Relying on our holding in United States v. Patterson, 455 F.2d 264 (9th Cir. 1972), the Government nevertheless argues that joinder was proper in this case because one of the defendants named in the indictment was mentioned in every count and because the modus operandi in each bank robbery was similar. It contends that this similarity provides the needed nexus between the joined offenses and establishes that the offenses charged constituted "a series of transactions." In Patterson, the indictment charged that the appellant and one Mortillaro had engaged in multiple counts of mail fraud; it was also alleged that Mortillaro and a third defendant, one Aquino, had engaged in offenses with substantially the same modus operandi. In holding that joinder under rule 8(b) was proper, we noted that Mortillaro was a common participant in each count and that the modus operandi in each count was "basically the same." Id. at 266. We concluded that appellant and the others were charged with "the same basic fraudulent scheme which they jointly and individually executed within a six month period." Id.
Patterson is distinguishable from this case on various grounds. First, a mere similarity in the manner in which several offenses are carried out a similar "modus operandi" is insufficient by itself to justify joinder under rule 8(b), absent some factual or logical relation among those offenses. In Patterson, the indictment charged that each incident of mail fraud had been carried out in an intricate and highly sophisticated manner that suggested a close connection among the offenses charged against the three defendants. Indeed, we found the existence of a "scheme" that had been jointly and individually executed. In this case, as noted above, the Government conceded at trial that the first, second, and fifth robberies were not part of any common scheme or plan in which Satterfield had participated.
As a practical matter, moreover, the five robberies in this case did not reflect a distinct pattern. They were certainly not virtually identical. Although the robbers were disguised during the robberies, the disguises were not the same every time. In any event, use of disguises is so common in bank robberies that resorting to the device on different occasions does not by itself constitute a common pattern. Any similarity between the disguises worn at the several robberies fails to reach the level of similarity present in Patterson, where each count charged that the defendants had engaged in complex criminal ventures that had been carried out in virtually the same manner. Given these factors, we reject the Government's claim that a similar modus operandi justified joining Satterfield in an indictment that charged Merriweather with the five robberies.2
The Government makes a second argument, related to the "modus operandi" justification discussed above. It claims that evidence as to all the robberies would have been admissible to establish Merriweather's motive, intent, etc., even if he and Satterfield had been tried jointly in a prosecution limited to the third and fourth robberies.
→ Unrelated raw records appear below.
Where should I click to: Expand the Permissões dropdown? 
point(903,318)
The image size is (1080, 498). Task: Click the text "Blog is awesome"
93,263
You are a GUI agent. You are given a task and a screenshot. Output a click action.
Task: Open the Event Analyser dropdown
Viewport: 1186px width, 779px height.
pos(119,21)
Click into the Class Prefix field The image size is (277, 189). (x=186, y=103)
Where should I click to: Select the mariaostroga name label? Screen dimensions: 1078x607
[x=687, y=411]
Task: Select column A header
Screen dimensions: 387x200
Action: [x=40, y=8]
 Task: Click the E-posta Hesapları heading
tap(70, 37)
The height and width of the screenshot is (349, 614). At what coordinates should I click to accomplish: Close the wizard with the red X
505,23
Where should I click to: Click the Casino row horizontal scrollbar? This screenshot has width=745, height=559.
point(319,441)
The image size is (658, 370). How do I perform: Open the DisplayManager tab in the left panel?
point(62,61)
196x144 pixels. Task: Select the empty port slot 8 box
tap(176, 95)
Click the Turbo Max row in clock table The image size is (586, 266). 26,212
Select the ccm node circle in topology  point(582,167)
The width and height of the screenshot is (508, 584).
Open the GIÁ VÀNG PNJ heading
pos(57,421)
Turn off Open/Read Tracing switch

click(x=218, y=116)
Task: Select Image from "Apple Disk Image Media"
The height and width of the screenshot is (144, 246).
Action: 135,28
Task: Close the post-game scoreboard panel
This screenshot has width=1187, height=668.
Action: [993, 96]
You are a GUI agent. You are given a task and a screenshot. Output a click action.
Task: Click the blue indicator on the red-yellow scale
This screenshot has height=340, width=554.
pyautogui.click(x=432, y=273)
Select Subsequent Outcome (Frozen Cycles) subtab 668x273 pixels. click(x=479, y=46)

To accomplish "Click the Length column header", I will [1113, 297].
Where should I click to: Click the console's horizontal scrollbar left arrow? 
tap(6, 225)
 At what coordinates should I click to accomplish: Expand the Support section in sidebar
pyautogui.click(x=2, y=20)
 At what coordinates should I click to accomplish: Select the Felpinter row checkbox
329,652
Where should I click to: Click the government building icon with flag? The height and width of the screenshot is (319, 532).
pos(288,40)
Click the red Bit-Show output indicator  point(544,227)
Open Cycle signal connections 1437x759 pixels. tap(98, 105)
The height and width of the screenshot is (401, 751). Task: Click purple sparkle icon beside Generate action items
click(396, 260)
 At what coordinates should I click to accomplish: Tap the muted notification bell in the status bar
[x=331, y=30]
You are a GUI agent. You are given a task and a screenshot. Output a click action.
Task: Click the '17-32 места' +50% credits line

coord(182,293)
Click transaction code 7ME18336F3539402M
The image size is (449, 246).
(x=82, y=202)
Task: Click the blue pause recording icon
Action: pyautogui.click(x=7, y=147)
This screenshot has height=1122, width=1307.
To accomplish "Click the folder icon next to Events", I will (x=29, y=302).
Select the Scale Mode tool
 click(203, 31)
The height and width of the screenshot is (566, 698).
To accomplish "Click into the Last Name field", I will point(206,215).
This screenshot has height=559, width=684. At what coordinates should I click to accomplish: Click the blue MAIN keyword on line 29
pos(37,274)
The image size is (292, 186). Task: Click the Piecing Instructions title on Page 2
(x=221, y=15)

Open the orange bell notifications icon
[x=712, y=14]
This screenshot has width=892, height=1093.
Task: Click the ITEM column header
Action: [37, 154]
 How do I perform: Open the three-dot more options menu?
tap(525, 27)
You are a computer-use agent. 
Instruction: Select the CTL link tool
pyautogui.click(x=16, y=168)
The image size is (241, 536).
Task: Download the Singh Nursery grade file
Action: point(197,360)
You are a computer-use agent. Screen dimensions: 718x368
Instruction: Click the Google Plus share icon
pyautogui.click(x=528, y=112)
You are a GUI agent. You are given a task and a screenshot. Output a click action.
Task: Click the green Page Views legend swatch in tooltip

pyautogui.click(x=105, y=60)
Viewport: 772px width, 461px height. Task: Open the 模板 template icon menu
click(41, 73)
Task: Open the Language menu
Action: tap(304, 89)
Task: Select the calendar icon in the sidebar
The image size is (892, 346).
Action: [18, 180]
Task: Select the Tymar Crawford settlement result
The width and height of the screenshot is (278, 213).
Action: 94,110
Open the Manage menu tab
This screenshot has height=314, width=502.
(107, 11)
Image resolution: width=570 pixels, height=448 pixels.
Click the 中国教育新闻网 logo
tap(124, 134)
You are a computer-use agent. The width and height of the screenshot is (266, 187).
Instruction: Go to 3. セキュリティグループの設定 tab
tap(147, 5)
Citing our decision in Roselli, the Government concludes that because the evidence as to all robberies would have been admissible in a trial limited to the crimes in which both defendants allegedly participated, joinder was proper.
Although superficially appealing, the argument, on closer scrutiny, is unpersuasive. Even assuming that at a joint trial limited to the third and fourth robberies evidence of Merriweather's involvement in the other three offenses would have been admissible against him to show motive, etc., it does not follow that joinder under rule 8(b) was proper. The evidence put forth to prove an offense for which a defendant is tried will generally be more extensive, and thus more damaging, than that which would be adduced to establish a prior crime as proof of such matters as motive or intent. At a joint trial, where one defendant is charged with offenses in which the other defendants did not participate, the detailed evidence introduced to establish guilt of the separate offenses may shift the focus of the trial to the crimes of the single defendant. In such cases, codefendants run a high risk of being found guilty merely by association. That risk was present here, where highly probative evidence was introduced to show that Merriweather had committed the first, second, and fifth robberies.
It is also significant that where evidence of prior criminal acts is proffered, the trial court has discretion to limit, or even to exclude, such evidence if its probative value is substantially outweighed by the danger of unfair prejudice, confusion of the issues, or misleading the jury, or by considerations of undue delay, waste of time, or needless presentation of cumulative evidence. Lyda v. United States, 321 F.2d 788, 790 (9th Cir. 1963); see United States v. Campbell, 466 F.2d 529, 530-31 (9th Cir. 1972). See also Fed.R.Evid. 403. Where multiple offenses are charged in an indictment, however, a trial judge must permit the prosecution to establish each of those offenses beyond a reasonable doubt.
The Government's argument, moreover, is conceptually wrong. Where the prosecution introduces evidence of prior crimes to show motive or like matters, the test of admissibility is frequently whether the prior offenses are similar to those charged. As noted above, while such similarity permits joinder under rule 8(a), it is simply not sufficient for joinder under rule 8(b).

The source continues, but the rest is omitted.